Work order:
Look through the records below for the line with "Nos services (1349, 63)". Return that line and each one after it up to and including the line with "Campus [heading] (1109, 1025)", exactly.

Entries shown:

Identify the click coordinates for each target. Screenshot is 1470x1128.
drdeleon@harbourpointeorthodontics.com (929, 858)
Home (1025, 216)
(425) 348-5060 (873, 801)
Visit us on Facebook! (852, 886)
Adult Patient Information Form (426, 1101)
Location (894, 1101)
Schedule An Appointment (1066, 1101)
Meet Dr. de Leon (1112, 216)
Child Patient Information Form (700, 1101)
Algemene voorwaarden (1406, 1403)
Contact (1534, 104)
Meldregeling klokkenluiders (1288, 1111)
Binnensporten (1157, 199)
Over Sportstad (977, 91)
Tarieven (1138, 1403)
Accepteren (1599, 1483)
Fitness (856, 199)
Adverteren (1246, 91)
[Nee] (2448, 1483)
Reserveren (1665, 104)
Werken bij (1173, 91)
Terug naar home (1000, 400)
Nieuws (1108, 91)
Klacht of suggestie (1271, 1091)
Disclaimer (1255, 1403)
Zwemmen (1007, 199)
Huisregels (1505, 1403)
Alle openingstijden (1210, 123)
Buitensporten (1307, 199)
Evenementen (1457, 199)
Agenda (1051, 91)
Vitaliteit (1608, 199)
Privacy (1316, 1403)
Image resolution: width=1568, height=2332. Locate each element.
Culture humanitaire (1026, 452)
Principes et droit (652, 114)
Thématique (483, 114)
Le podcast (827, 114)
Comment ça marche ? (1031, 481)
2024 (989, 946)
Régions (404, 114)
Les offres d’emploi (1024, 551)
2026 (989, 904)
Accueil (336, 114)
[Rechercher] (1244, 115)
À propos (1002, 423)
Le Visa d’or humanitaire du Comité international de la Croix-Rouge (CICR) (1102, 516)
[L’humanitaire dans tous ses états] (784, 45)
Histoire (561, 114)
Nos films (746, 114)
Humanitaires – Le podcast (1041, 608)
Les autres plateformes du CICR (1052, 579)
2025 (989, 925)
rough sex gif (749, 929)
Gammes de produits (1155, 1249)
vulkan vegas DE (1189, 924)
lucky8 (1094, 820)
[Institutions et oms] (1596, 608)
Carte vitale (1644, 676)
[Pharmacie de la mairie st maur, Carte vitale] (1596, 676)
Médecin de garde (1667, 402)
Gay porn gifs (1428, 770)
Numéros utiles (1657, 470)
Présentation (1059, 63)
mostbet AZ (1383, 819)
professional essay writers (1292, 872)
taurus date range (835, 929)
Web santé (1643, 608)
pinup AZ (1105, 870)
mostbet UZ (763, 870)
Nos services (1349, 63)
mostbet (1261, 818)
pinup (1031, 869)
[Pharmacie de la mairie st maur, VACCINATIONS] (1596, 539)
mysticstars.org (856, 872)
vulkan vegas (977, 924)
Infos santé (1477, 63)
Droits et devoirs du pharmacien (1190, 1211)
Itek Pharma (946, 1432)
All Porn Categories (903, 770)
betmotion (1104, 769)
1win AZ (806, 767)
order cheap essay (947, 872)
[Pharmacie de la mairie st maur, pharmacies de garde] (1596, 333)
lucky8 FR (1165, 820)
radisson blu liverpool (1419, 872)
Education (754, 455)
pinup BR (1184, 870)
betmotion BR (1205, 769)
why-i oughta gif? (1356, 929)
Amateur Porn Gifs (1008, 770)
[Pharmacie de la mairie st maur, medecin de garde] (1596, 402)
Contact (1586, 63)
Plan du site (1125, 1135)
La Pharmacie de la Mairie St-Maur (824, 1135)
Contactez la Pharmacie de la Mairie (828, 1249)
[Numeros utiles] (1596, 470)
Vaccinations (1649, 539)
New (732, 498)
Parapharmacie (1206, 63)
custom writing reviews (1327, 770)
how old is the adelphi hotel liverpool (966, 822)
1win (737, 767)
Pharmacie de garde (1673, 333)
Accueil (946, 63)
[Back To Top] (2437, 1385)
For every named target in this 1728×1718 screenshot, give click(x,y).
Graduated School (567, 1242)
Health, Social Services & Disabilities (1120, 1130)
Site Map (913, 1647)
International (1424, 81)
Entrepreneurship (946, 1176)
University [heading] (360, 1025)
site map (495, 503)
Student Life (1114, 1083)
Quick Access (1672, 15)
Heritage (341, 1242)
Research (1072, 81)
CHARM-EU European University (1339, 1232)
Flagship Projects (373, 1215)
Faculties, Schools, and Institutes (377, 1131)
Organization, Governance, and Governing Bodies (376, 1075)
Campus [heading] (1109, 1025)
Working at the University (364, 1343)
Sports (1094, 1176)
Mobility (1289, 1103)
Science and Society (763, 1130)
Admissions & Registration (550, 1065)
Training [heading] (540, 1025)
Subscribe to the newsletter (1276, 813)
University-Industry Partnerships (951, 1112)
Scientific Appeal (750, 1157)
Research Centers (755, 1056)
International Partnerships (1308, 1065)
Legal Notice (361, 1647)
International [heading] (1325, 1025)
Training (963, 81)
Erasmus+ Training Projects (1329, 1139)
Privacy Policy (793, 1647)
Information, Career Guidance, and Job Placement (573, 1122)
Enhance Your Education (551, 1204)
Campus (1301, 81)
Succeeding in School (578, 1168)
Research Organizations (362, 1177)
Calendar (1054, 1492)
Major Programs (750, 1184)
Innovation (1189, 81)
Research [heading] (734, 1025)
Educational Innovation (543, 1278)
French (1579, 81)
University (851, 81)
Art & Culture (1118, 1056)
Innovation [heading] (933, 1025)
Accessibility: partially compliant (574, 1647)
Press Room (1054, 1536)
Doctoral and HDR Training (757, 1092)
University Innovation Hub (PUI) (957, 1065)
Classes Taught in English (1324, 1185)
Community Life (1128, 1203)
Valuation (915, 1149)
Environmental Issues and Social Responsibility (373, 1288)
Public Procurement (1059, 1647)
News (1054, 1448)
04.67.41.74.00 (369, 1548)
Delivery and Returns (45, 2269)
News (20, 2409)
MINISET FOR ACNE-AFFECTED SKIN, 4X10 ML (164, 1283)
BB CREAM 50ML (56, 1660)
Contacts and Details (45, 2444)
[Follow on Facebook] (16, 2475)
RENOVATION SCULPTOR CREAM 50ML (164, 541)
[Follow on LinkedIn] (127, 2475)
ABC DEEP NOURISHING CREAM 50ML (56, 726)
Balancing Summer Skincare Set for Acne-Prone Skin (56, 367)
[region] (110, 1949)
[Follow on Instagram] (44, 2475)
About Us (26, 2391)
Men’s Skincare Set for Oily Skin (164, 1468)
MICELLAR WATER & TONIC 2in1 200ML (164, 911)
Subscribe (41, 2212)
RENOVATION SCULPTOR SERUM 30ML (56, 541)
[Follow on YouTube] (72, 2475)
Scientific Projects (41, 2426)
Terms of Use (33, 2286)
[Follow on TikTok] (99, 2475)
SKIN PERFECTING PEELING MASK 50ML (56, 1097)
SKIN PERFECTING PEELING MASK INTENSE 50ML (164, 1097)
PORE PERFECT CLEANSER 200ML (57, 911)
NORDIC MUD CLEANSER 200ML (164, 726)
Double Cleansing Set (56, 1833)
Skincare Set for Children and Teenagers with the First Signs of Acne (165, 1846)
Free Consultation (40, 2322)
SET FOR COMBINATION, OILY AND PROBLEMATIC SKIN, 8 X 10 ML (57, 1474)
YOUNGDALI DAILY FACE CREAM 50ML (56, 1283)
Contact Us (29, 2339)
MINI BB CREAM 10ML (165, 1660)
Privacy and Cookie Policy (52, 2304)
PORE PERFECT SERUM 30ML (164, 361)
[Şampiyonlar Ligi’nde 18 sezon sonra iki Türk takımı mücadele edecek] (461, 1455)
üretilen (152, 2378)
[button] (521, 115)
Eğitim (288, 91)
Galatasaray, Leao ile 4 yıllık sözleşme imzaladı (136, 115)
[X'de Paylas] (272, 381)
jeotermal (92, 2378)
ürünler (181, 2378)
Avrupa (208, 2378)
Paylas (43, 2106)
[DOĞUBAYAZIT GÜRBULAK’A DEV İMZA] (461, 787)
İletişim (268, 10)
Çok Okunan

Response:
Nos services (1349, 63)
mostbet (1261, 818)
pinup (1031, 869)
[Pharmacie de la mairie st maur, VACCINATIONS] (1596, 539)
mysticstars.org (856, 872)
vulkan vegas (977, 924)
Infos santé (1477, 63)
Droits et devoirs du pharmacien (1190, 1211)
Itek Pharma (946, 1432)
All Porn Categories (903, 770)
betmotion (1104, 769)
1win AZ (806, 767)
order cheap essay (947, 872)
[Pharmacie de la mairie st maur, pharmacies de garde] (1596, 333)
lucky8 FR (1165, 820)
radisson blu liverpool (1419, 872)
Education (754, 455)
pinup BR (1184, 870)
betmotion BR (1205, 769)
why-i oughta gif? (1356, 929)
Amateur Porn Gifs (1008, 770)
[Pharmacie de la mairie st maur, medecin de garde] (1596, 402)
Contact (1586, 63)
Plan du site (1125, 1135)
La Pharmacie de la Mairie St-Maur (824, 1135)
Contactez la Pharmacie de la Mairie (828, 1249)
[Numeros utiles] (1596, 470)
Vaccinations (1649, 539)
New (732, 498)
Parapharmacie (1206, 63)
custom writing reviews (1327, 770)
how old is the adelphi hotel liverpool (966, 822)
1win (737, 767)
Pharmacie de garde (1673, 333)
Accueil (946, 63)
[Back To Top] (2437, 1385)
For every named target in this 1728×1718 screenshot, give click(x,y).
Graduated School (567, 1242)
Health, Social Services & Disabilities (1120, 1130)
Site Map (913, 1647)
International (1424, 81)
Entrepreneurship (946, 1176)
University [heading] (360, 1025)
site map (495, 503)
Student Life (1114, 1083)
Quick Access (1672, 15)
Heritage (341, 1242)
Research (1072, 81)
CHARM-EU European University (1339, 1232)
Flagship Projects (373, 1215)
Faculties, Schools, and Institutes (377, 1131)
Organization, Governance, and Governing Bodies (376, 1075)
Campus [heading] (1109, 1025)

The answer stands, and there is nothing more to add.